We have seen fast events, such as the work of Dunn’s group. They pushed the limits of confocal to 10fps to study FLAP in 3 dimensions; X,Y and time. Using the 5 LIVE, they could now exceed these speeds easily. Crucially, they could explore four dimensions of information by investigating changes that might be occurring in the Z axis.
In 2003, Bullock et.al. (2), studied the kinetics of mRNA along microtubules in Drosophila embryos. In order to visualise these processes, fluorescently labelled mRNA was injected into Drosophila blastoderm embryos. They studied the kinetics of mRNA localisation using time-lapse microscopy but this was limited to the lateral axis in order to obtain temporal information. With the LSM 5LIVE, they could extend these studies to include both temporal and spatial information.

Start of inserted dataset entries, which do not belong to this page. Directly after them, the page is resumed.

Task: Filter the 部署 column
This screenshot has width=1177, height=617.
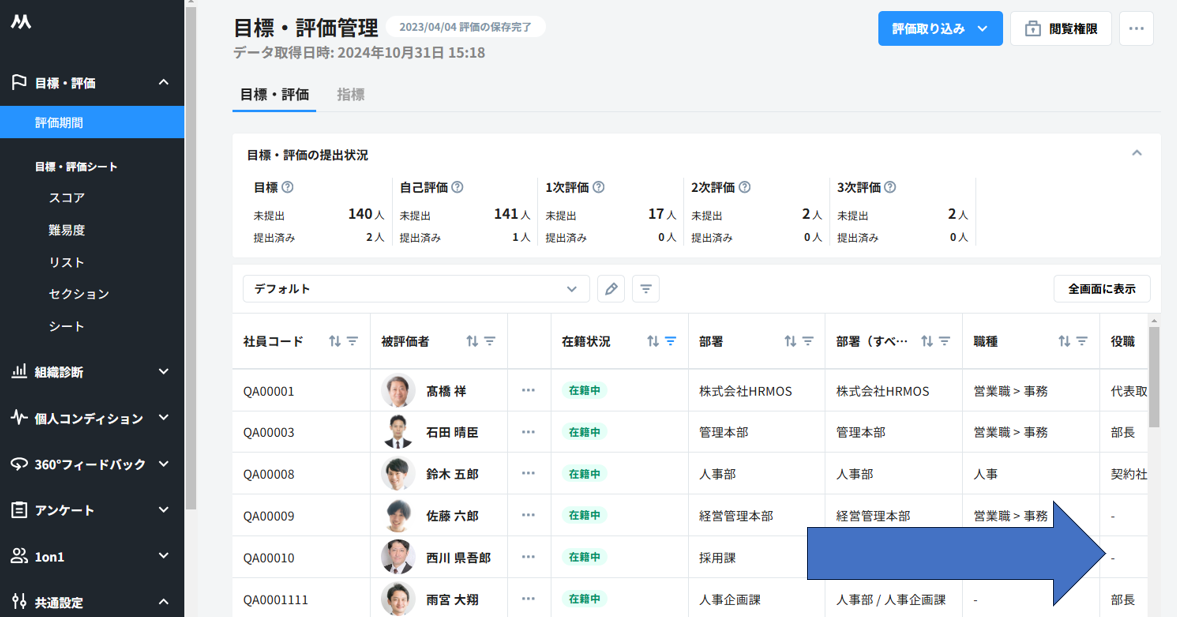Action: [808, 341]
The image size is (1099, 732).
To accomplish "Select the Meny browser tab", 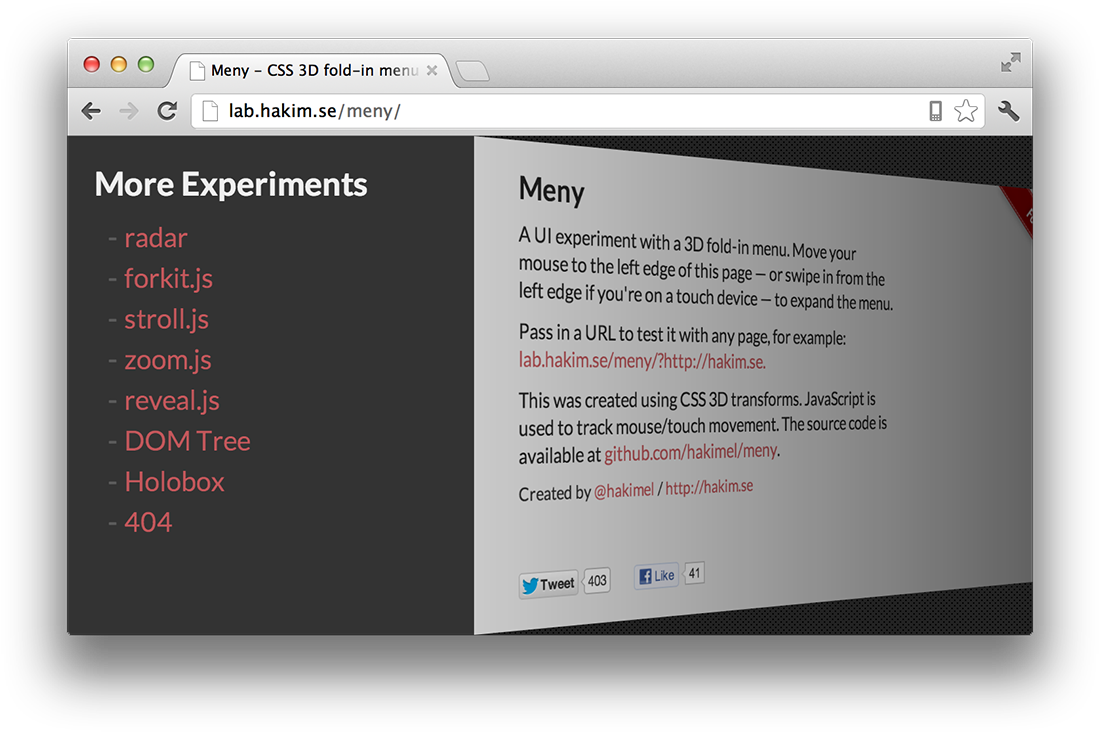I will 300,70.
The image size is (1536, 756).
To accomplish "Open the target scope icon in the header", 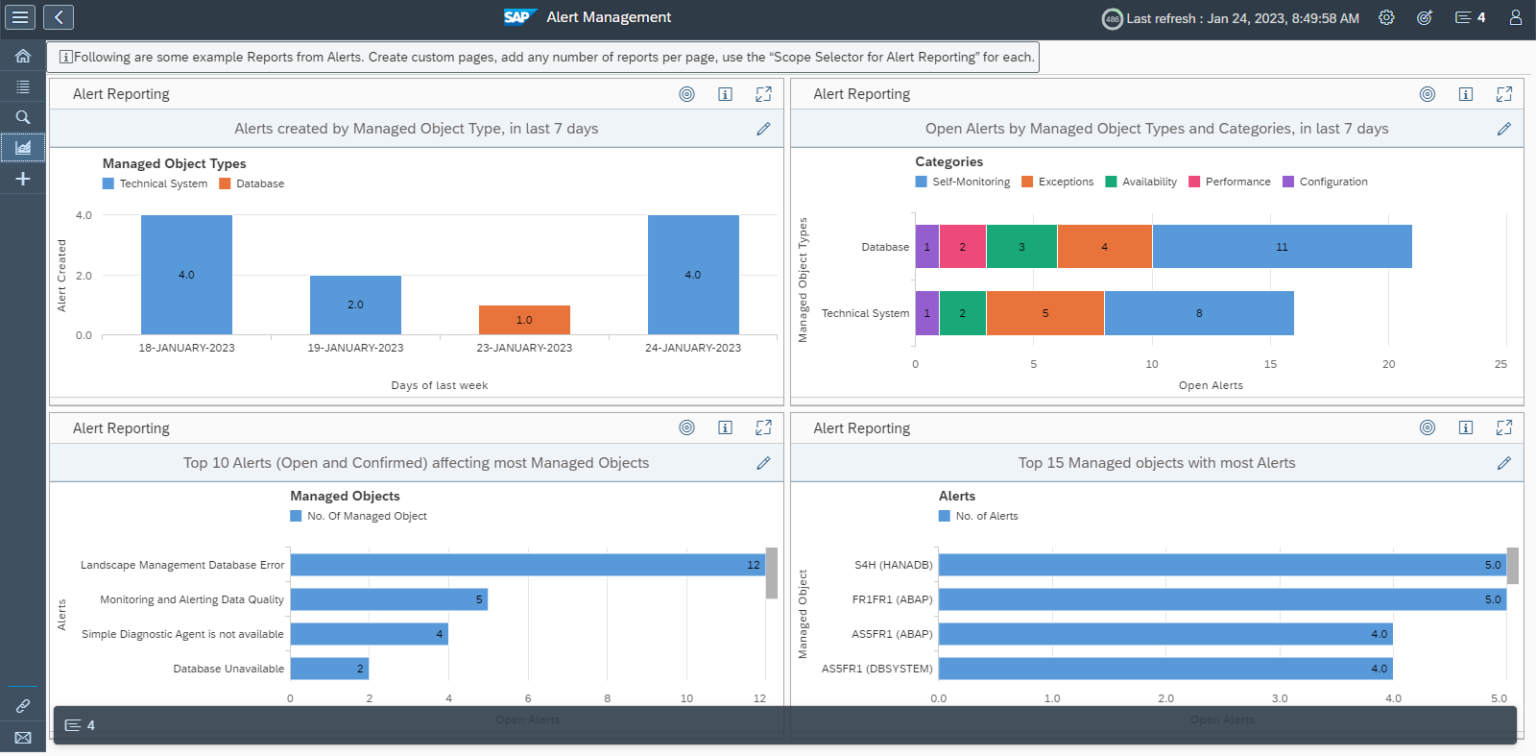I will click(1425, 17).
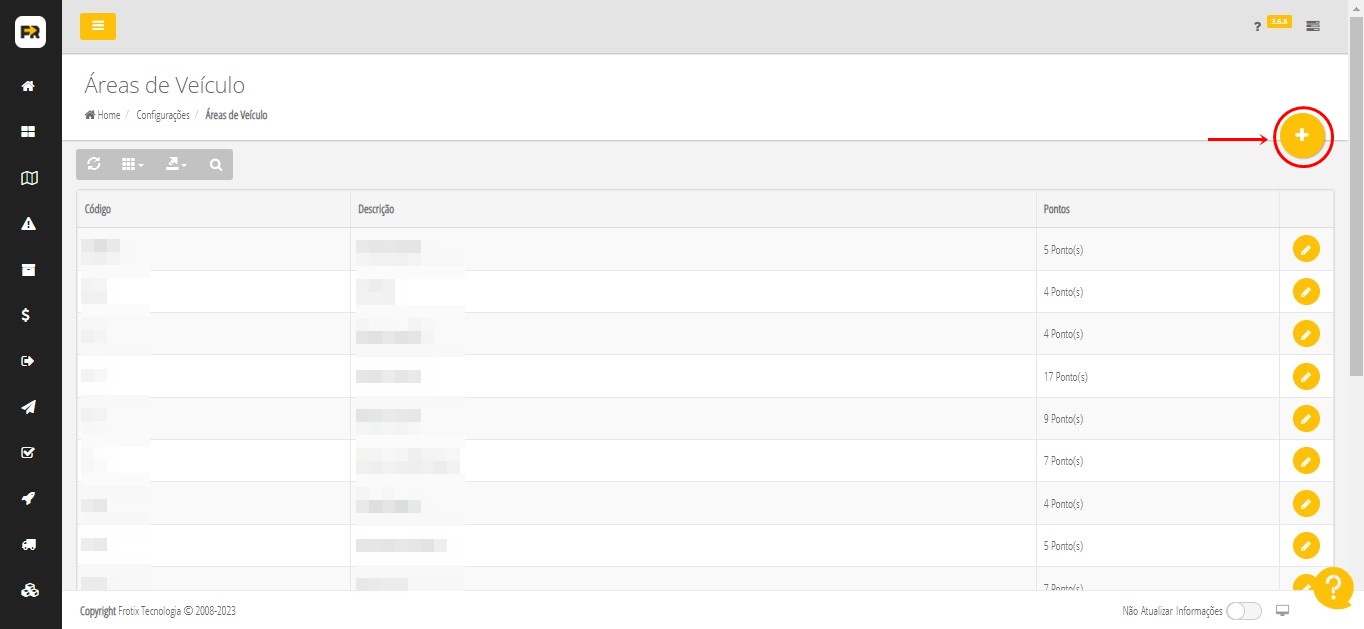Edit the row with 17 Ponto(s)
This screenshot has width=1364, height=629.
coord(1306,376)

Using the fast 3D imaging, they could study any motion of mRNA along these microtubules in the Z-axis.
The unique technology behind the LSM 5 LIVE is capable of allowing us exclusive insights into cellular motion and interaction and offers a new dimension to all biological applications. In demonstrating just a few areas where it might impact the drug discovery process, we hope to spark new research ideas and possibilities. The combination of speed, image quality and sensitivity has never before been within reach of scientists.
Figures
Figure 1 - LSM 5 LIVE: the new confocal live cell imaging system from Carl Zeiss shown on the new Axio Imager microscope
Figure 2 - Motion of erythroblasts during one heartbeat cycle in 8-day old mouse embryo. GFP expression, colour-coded projection over time, recorded at 88 frames per second. Specimen: Dr. Mary Dickinson, Biological Imaging Centre, Caltech Pasadena, USA.
Figure 3 - FLAP ratio image of the leading lamella of a T15 cell immediately after a strip (red band) was photobleached for 4s. Three regions of strongly labelled transported actin can be seen at the top right leading edge. Zicha et. Al., 2003
References
1) Dunn GA, Dobbie IM, Monypenny J, Holt MR, Zicha D. Fluorescence localization after photobleaching (FLAP): a new method for studying protein dynamics in living cells.
J Microsc. 2002 Jan; 205(Pt 1): 109-12.
2) Bullock SL, Zicha D, Ish-Horowicz D. The Drosophila hairy RNA localization signal modulates the kinetics of cytoplasmic mRNA transport. EMBO J. 2003 May 15; 22(10): 2484-94.